In Diem-style Move, it is not possible to implement this sort of scenario. Here are a few attempts at implementation strategies that fall short:
// attempt 1
struct Character {
// won't work because every Accessory would need to be the same type + have
// the same fields. There is no subtyping in Move.
// Bob's shirt needs a color, and Clarissa's sword needs power--no standard
// representation of Accessory can anticipate everything devs will want to
// create
accessories: vector<Accessory>
}
// attempt 2
struct Character {
// perhaps Alice anticipates the need for a Sword and a Shirt up front...
sword: Option<Sword>,
shirt: Option<Shirt>
// ...but what happens when Daniel comes along later and wants to add Pants?
}
// attempt 3
// Does not support accessory compositions. For example: how do we represent a
// Character with Pants and a Shirt, but no Sword?
struct Shirt { c: Character }
struct Sword { s: Shirt }
struct Pants { s: Sword }
The key problems are that in Diem-style Move:
- Only homogenous collections are supported (as the first attempt demonstrates), but accessories are fundamentally heterogenous
- Associations between objects can be created only via “wrapping” (i.e., storing an object inside another object); but the set of objects that can be wrapped must be defined up-front (as in the second attempt) or added in an ad-hoc fashion that does not support accessory composition (as in the third attempt)
Conclusion
Sui is the first platform to diverge substantially from the original Diem design in how it uses Move. Designing embeddings that fully leverage Move and the unique features of the platform is both an art and a science that requires a deep understanding of both the Move language and the underlying blockchain’s capabilities. We’re really excited about the advances Sui Move has made and the new use cases it will enable!
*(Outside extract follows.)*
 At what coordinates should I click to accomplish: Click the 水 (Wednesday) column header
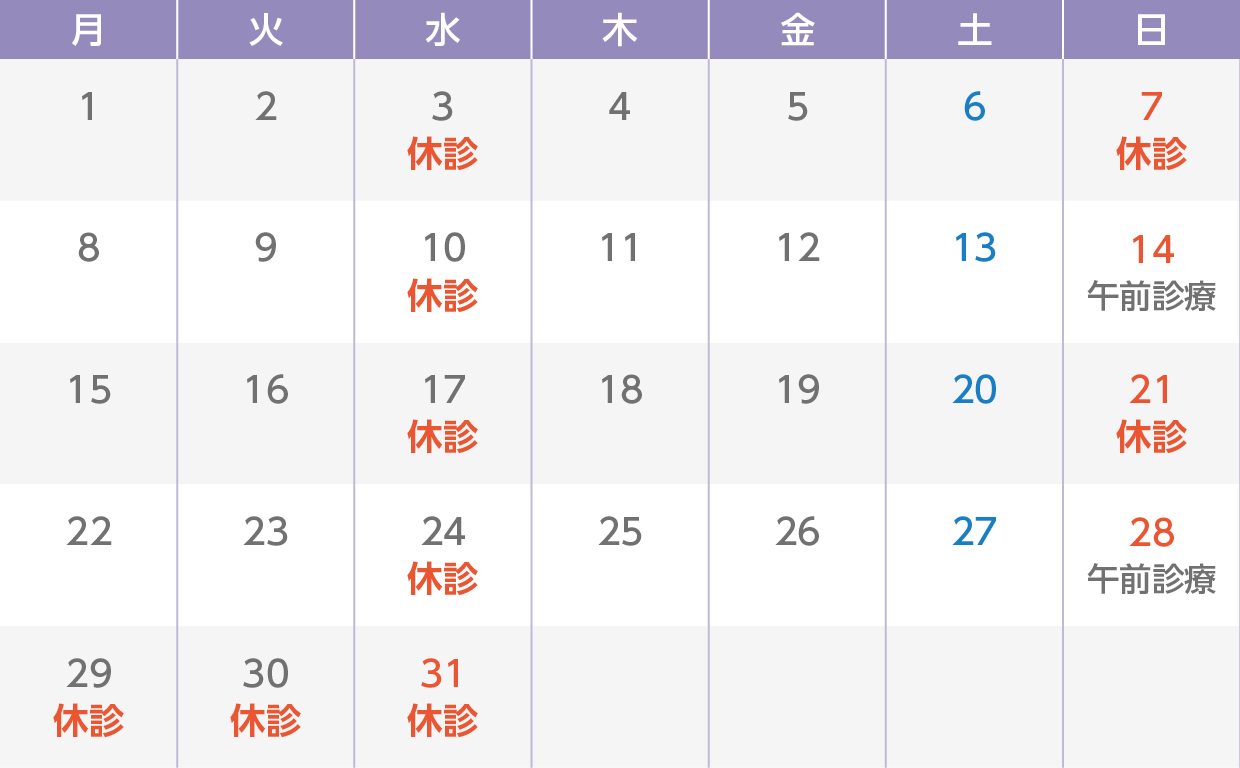coord(443,31)

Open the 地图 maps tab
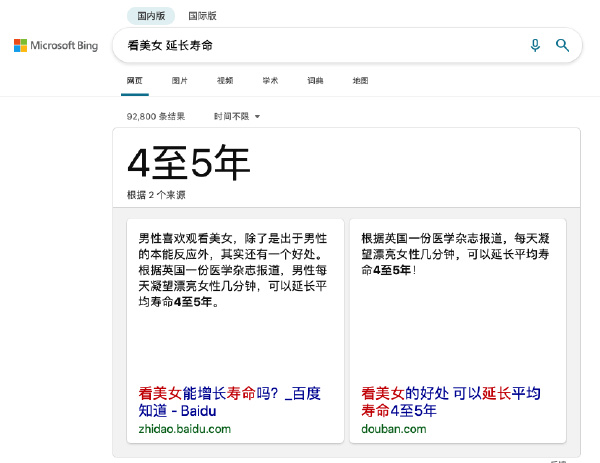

[1] Another argument made in favor of the Diem-style Move policy of “must opt-in to receive an asset of a given type” is that it is a good mechanism for spam prevention. However, we think spam prevention belongs to the application layer. Rather than asking users to send transactions that cost real money to opt in to receiving an asset, spam is easily addressed at (e.g.) the wallet level with rich user-defined policies and the aid of automated spam filters.